4. Dava konusu olayda ise; davalı mirasçı, 10.08.2017 tarihinde mirasın reddi beyanında bulunmuş ise de mirasın reddi beyanının tespit ve tesciline ilişkin karar, 18.08.2017 tarihinde verilmiştir.
5. 6100 sayılı Kanun’un 28 inci maddesindeki aleniyet ilkesi uyarınca, Mahkemece mirasın reddi beyanının tespiti ile özel kütüğe tesciline karar verilmediği sürece mirasın reddine ilişkin beyan aleniyet kazanamaz. Nitekim Anayasa Mahkemesinin 2013/148 Esas, 2014/62 Karar sayılı kararında da; 4721 sayılı Kanun’unun sisteminin “ret tarihi” nin mirasın ret beyanın sulh hakimine ulaşmasıyla tutanakla tespiti ile özel kütüğe tescil edilmekle alacaklılar tarafından mirasın ret beyanın derhal öğrenilebilme imkanını tanıdığı, alacaklıların sulh hukuk mahkemesi nezdinde yapacakları girişim ile mirasın reddi beyanın öğrenme imkanına sahip olduklarını belirtilmiştir. Bu durumda 4721 sayılı Kanun’unun sistemi de nazara alındığında alacaklı için mirasın reddedildiğinin bilinebilme imkanı ancak tüzüğe bu hususların yazılması ile mümkündür.

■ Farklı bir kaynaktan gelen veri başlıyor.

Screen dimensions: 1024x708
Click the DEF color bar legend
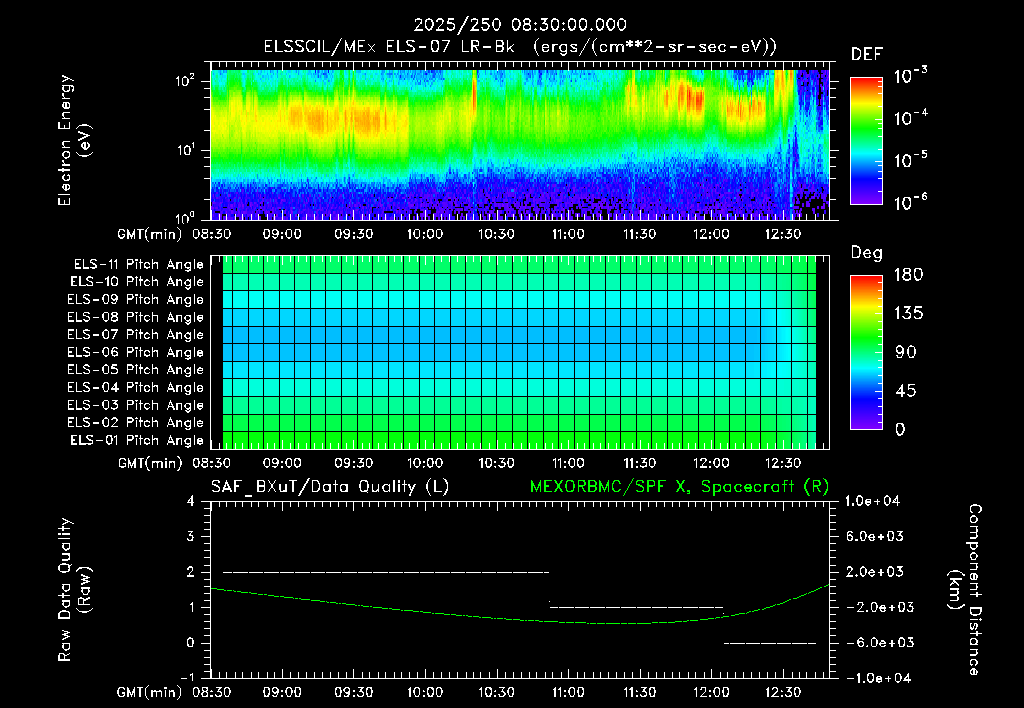point(866,140)
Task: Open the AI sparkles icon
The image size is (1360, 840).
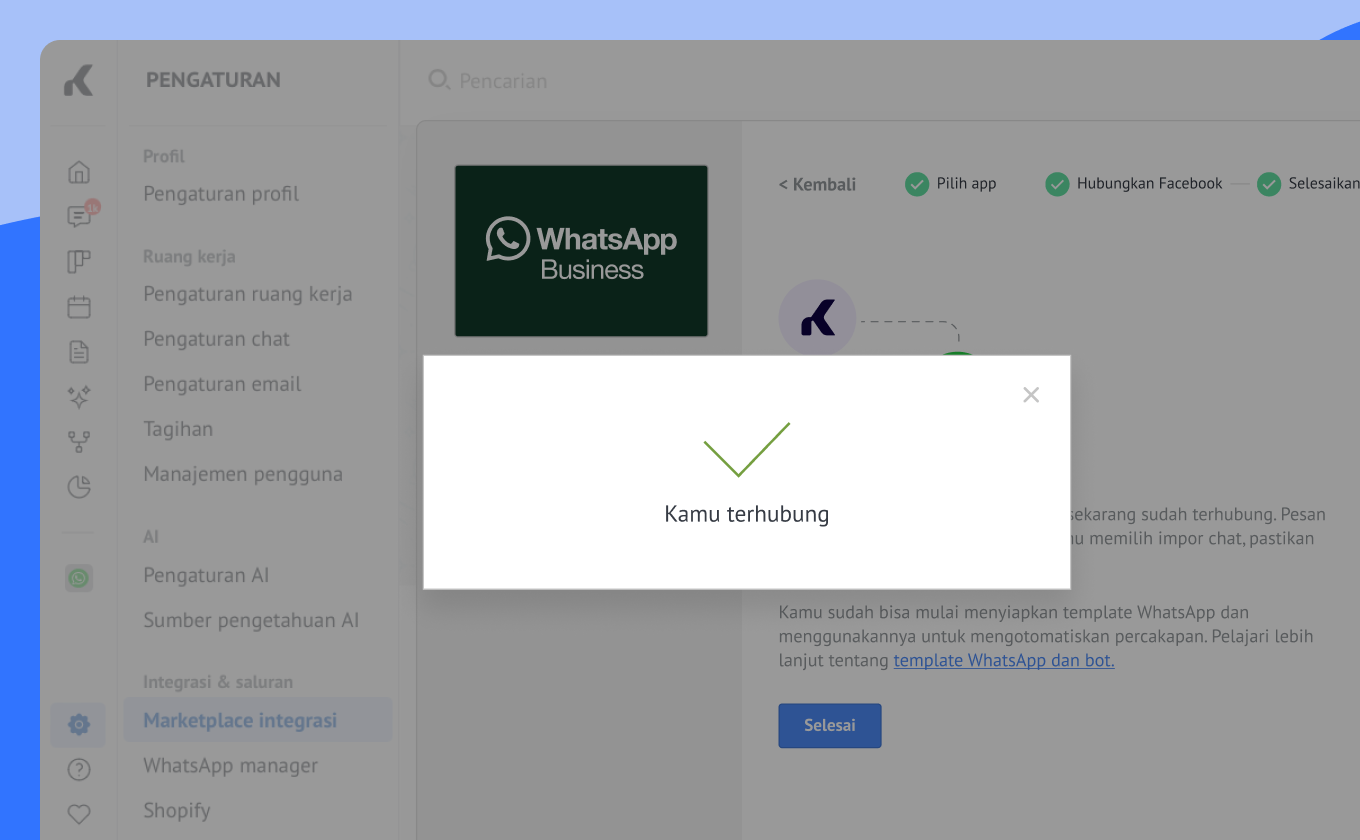Action: 79,397
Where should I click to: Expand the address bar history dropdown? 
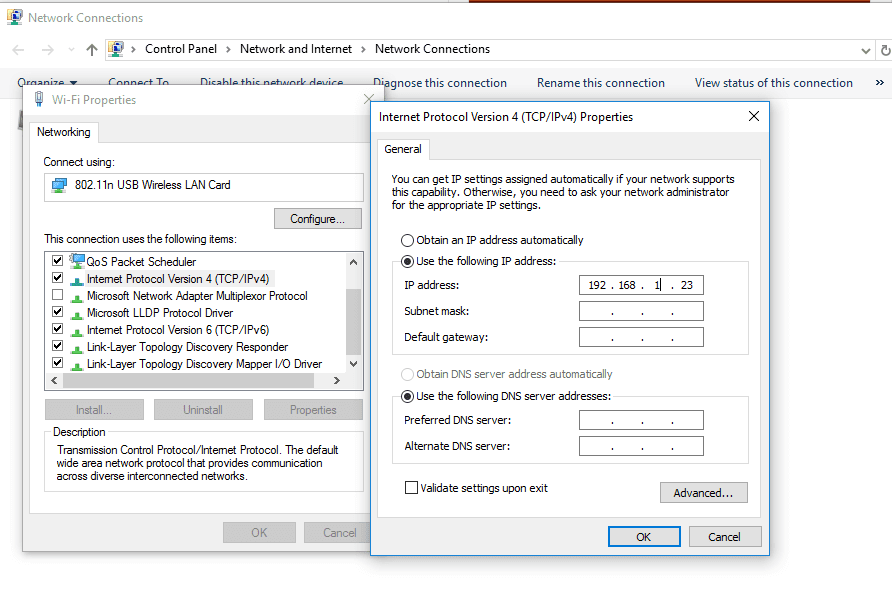click(866, 48)
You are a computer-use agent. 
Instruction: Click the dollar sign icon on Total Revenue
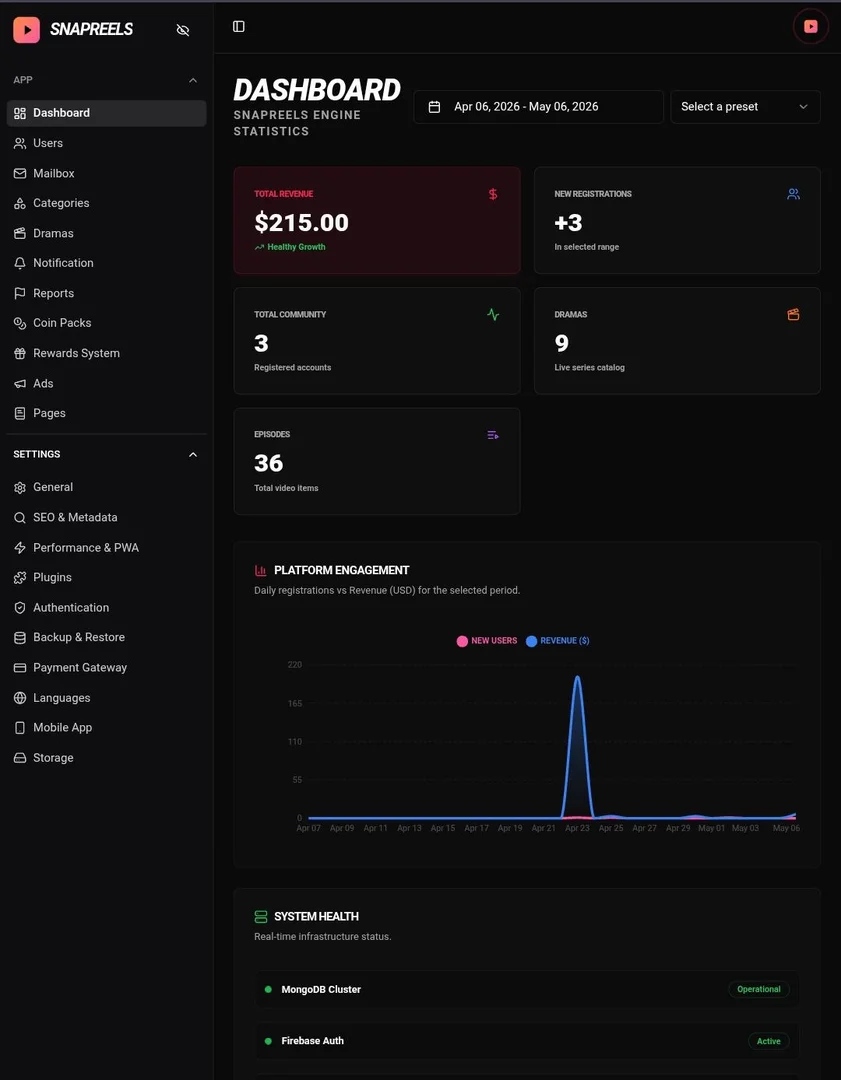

6. Tüm bu açıklamalara göre, 4721 sayılı Kanun’un 617’nci maddesindeki 6 aylık hak düşürücü sürenin, mirasın reddinin özel kütüğe kaydedilmesi tarihinden itibaren başlayacağı gözetilmeksizin, mirasın reddi davasının açıldığı tarih esas alınarak, hak düşürücü sürenin geçtiği gerekçesiyle davanın reddine karar verilmiş olması doğru görülmemiş, hükmün bu nedenle bozulması gerekmiştir.
VI. KARAR
Açıklanan sebeplerle;
1. Temyiz olunan, İlk Derece Mahkemesi kararına karşı istinaf başvurusunun esastan reddine ilişkin Bölge Adliye Mahkemesi kararının ORTADAN KALDIRILMASINA,
2. İlk Derece Mahkemesi kararının BOZULMASINA,
Peşin alınan temyiz karar harcının istek hâlinde ilgiliye iadesine,
Dosyanın kararı veren İlk Derece Mahkemesine, bozma kararının bir örneğinin Bölge Adliye Mahkemesine gönderilmesine,
01.10.2024 tarihinde kesin olmak üzere oy birliğiyle karar verildi.”